Setidaknya, terdapat 4.722.814 pemudik yang menggunakan moda transportasi laut, darat dan udara pada 2014. Jumlah tersebut turun 12,52 persen dibanding jumlah pemudik pada 2013, yang mencapai 5.398.514 orang.
Kondisi lalu lintas yang cukup padat terjadi di wilayah Kabupaten Karawang yakni Cikampek, Cikopo dan Simpang Jomin. Pemudik tujuan Wonogiri bahkan menghabiskan waktu 33 jam untuk sampai ke kampung halamannya dengan mengendarai mobil pribadi.
Namun, bagi para penjaga pintu air di wilayah Jakarta dan Bogor, Jawa Barat, kondisi tersebut tidak dapat mereka rasakan setiap tahunnya, karena mereka harus siaga menjalankan tugas memonitor volume air untuk kemaslahatan masyarakat.
Penjaga Pintu Air
Kepala Pintu Air Bendung Katulampa, Bogor, Jawa Barat, Andi Sudirman, mengaku ia dan delapan orang anggota timnya harus memonitor 13 sungai yang dialiri air dari Puncak Hulu sepanjang Hari Lebaran hingga H+7 Lebaran (jika Lebaran jatuh pada Senin 28/7).

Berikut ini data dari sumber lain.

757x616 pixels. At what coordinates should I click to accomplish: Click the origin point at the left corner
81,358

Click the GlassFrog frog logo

Meskipun berasal dari kota yang sama, yaitu Bogor, kewajiban Andi untuk memantau titik-titik banjir di sepanjang aliran sungai tersebut membuatnya tidak bisa berkumpul dengan keluarga saat Hari Lebaran tiba. "Kami utamakan untuk siaga pada Lebaran. Ini sudah resiko pekerjaan kami, yang terpenting masyarakat aman dan tidak ada banjir selama Lebaran," kata Andi.

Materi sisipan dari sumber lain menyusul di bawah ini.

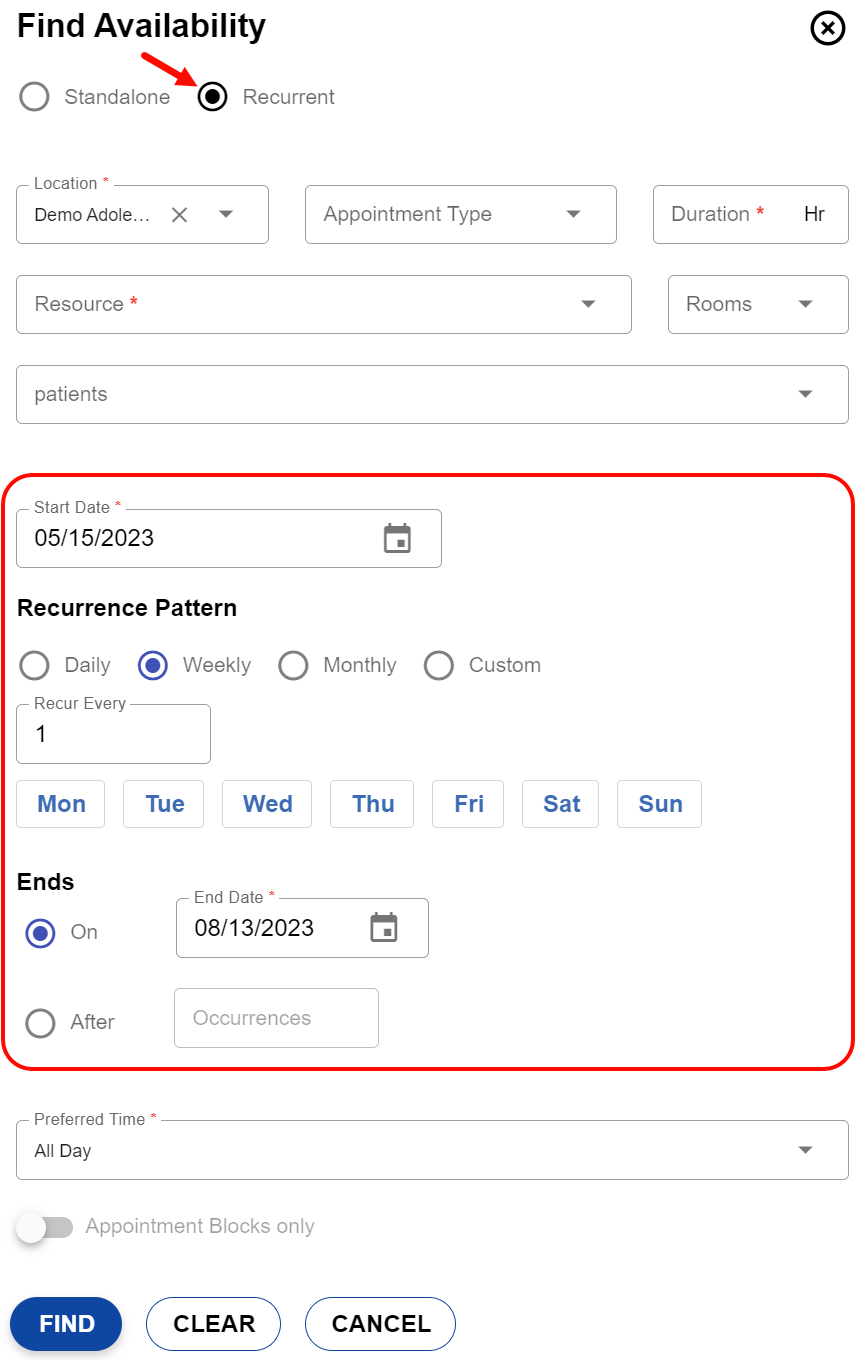The width and height of the screenshot is (856, 1360).
Task: Toggle the Fri day button
Action: [468, 804]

Selama tujuh hari, 24 jam sehari, delapan penjaga Bendung Katulampa bergiliran memonitor air. Tidak hanya membuka dan menutup pintu air, mereka juga berkoordinasi dengan beberapa pihak untuk melaporkan dan menerima laporan terkait curah hujan dan volume air, seperti Badan Meteorologi Klimatologi dan Geofisika (BMKG), Pemprov DKI dan Kementerian Pekerjaan Umum untuk memantau ketinggian air.

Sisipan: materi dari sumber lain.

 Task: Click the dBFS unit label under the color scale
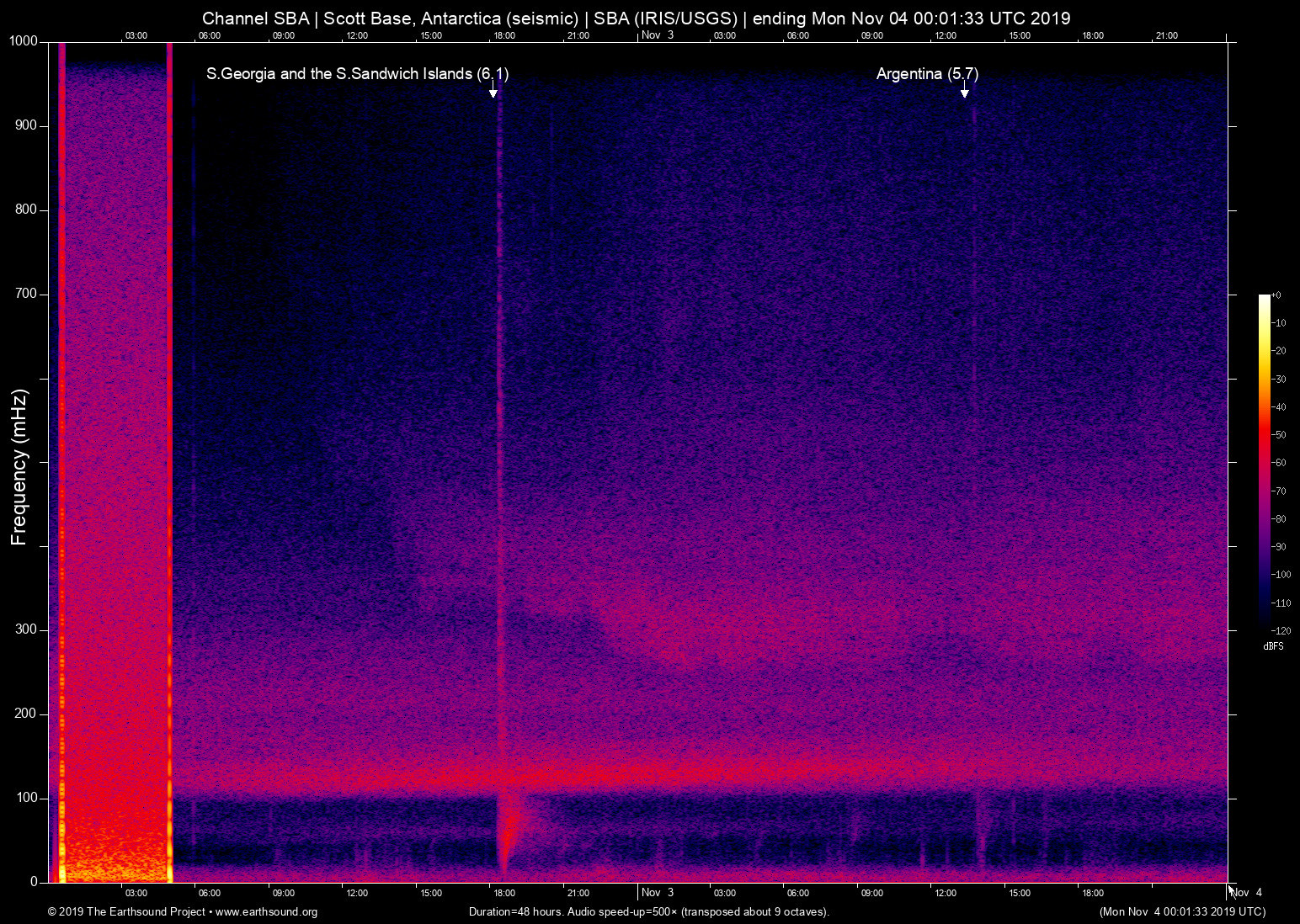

Hal senada disampaikan penjaga pintu air Manggarai Julianto Wibowo, yang mengatakan ia dan delapan orang anggota timnya selalu memantau volume air dan curah hujan melalui radio selama Lebaran. Sebabnya, lanjut Julianto, ialah volume air sempat naik pada Sabtu (26/7) setinggi 770Cm dengan status siaga IV, sedangkan batas normal ketinggian air di pintu air Manggarai adalah di bawah 750 cm.
Menurut dia, musim yang saat ini seharusnya masuk musim kemarau, ternyata masih turun hujan hingga mengakibatkan banjir di 14 titik di DKI Jakarta dengan ketinggian bervariasi mulai 10Cm hingga 70Cm. Ketinggian air tersebut membuat beberapa warga Jakarta memindahkan kendaraan motor dan mobil mereka ke tempat yang lebih aman.
"Tidak ada mudik. Tapi, kami bangga karena bisa menjaga pintu air selama masyarakat merayakan Lebaran. Kami melakukannya untuk kepentingan masyarakat, untuk kepentingan negara," kata Julianto.